*TRECHO DE ORIGEM*
Foram encontrados alguns obstáculos para se conseguir algumas informações sobre

RBM, não tendo sido localizado nenhum diário, pois ele não era um homem com hábito de

escrever sobre a sua vida.

Assim, para entender Burle Marx e a sua relação com os objetos de arte da sua casa,

foi necessário buscar em bibliografias, escritas por pessoas próximas ao artista, a sua trajetória

artística e, também, como colecionador. Foram analisados três autores: Cals (1995), Kamp

(2005) e Fleming (1996). Os três tinham ligação direta com o paisagista e apresentam, em

seus trabalhos, dados que foram essenciais para entender a vertente colecionadora do artista e,

com isto, ajudar a compreender a conexão do artista com as suas coleções e a sua casa.

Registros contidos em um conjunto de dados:

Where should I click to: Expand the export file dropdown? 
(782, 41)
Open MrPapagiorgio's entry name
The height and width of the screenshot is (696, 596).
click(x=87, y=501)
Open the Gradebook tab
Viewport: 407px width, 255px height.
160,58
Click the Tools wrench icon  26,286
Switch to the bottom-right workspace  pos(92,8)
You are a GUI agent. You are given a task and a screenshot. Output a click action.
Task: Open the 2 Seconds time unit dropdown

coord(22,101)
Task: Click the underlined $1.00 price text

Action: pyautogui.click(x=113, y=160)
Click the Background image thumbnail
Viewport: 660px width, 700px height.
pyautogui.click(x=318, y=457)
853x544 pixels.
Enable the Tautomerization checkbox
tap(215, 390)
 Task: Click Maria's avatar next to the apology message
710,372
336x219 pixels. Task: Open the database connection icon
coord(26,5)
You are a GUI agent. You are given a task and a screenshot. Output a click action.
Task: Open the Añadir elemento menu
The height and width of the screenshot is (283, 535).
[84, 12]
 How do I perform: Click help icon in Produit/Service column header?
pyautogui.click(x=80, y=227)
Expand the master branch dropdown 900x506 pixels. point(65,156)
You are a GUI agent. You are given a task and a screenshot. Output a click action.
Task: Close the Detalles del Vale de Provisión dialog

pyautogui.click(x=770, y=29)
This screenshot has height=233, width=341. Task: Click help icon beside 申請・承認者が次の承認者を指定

*ENUNCIADO DO EXERCÍCIO*
Repita, sem qualquer alteração, a passagem do trecho sobre Burle Marx que se estende de "artística e, também, como" até "a sua casa.". Baseie-se unicamente no trecho sobre Burle Marx.

*TAREFA CONCLUÍDA*
artística e, também, como colecionador. Foram analisados três autores: Cals (1995), Kamp

(2005) e Fleming (1996). Os três tinham ligação direta com o paisagista e apresentam, em

seus trabalhos, dados que foram essenciais para entender a vertente colecionadora do artista e,

com isto, ajudar a compreender a conexão do artista com as suas coleções e a sua casa.